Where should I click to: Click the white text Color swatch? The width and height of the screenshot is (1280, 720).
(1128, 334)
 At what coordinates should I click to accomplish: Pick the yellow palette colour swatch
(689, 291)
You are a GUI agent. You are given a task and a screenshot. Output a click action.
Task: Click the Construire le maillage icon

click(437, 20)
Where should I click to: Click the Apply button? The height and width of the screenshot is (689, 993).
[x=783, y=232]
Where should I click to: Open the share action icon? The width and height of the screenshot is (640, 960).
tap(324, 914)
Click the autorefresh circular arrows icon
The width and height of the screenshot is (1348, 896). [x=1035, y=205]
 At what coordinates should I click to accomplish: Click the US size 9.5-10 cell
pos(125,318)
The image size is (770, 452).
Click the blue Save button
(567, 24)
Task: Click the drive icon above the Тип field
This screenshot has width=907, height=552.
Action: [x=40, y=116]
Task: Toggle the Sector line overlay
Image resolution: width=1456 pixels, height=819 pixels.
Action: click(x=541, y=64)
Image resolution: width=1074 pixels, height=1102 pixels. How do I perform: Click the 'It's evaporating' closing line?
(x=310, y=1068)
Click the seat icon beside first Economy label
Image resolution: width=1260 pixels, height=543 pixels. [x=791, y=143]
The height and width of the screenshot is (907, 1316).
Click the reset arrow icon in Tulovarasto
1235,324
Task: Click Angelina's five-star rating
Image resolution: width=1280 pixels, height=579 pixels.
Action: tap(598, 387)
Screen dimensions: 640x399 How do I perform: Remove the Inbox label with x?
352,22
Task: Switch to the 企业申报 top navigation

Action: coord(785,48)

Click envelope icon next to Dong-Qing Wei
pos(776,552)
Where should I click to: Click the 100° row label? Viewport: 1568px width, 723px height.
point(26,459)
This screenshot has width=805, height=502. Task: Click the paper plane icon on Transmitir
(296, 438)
● ● ● ● ● ● ●
**PROBLEM TO SOLVE**. Rewrite the records as a numbered list without blank lines, starting with the line containing "Where should I click to: Click the Apply" and going on through the end of the records.

**ANSWER TO THE PROBLEM**.
1. Where should I click to: Click the Apply button? The height and width of the screenshot is (689, 993).
2. [x=783, y=232]
3. Where should I click to: Open the share action icon? The width and height of the screenshot is (640, 960).
4. tap(324, 914)
5. Click the autorefresh circular arrows icon
6. The width and height of the screenshot is (1348, 896). [x=1035, y=205]
7.  At what coordinates should I click to accomplish: Click the US size 9.5-10 cell
8. pos(125,318)
9. The image size is (770, 452).
10. Click the blue Save button
11. (567, 24)
12. Task: Click the drive icon above the Тип field
13. This screenshot has width=907, height=552.
14. Action: [x=40, y=116]
15. Task: Toggle the Sector line overlay
16. Image resolution: width=1456 pixels, height=819 pixels.
17. Action: click(x=541, y=64)
18. Image resolution: width=1074 pixels, height=1102 pixels. How do I perform: Click the 'It's evaporating' closing line?
19. (x=310, y=1068)
20. Click the seat icon beside first Economy label
21. Image resolution: width=1260 pixels, height=543 pixels. [x=791, y=143]
22. The height and width of the screenshot is (907, 1316).
23. Click the reset arrow icon in Tulovarasto
24. 1235,324
25. Task: Click Angelina's five-star rating
26. Image resolution: width=1280 pixels, height=579 pixels.
27. Action: tap(598, 387)
28. Screen dimensions: 640x399 How do I perform: Remove the Inbox label with x?
29. 352,22
30. Task: Switch to the 企业申报 top navigation
31. Action: coord(785,48)
32. Click envelope icon next to Dong-Qing Wei
33. pos(776,552)
34. Where should I click to: Click the 100° row label? Viewport: 1568px width, 723px height.
35. point(26,459)
36. This screenshot has width=805, height=502. Task: Click the paper plane icon on Transmitir
37. (296, 438)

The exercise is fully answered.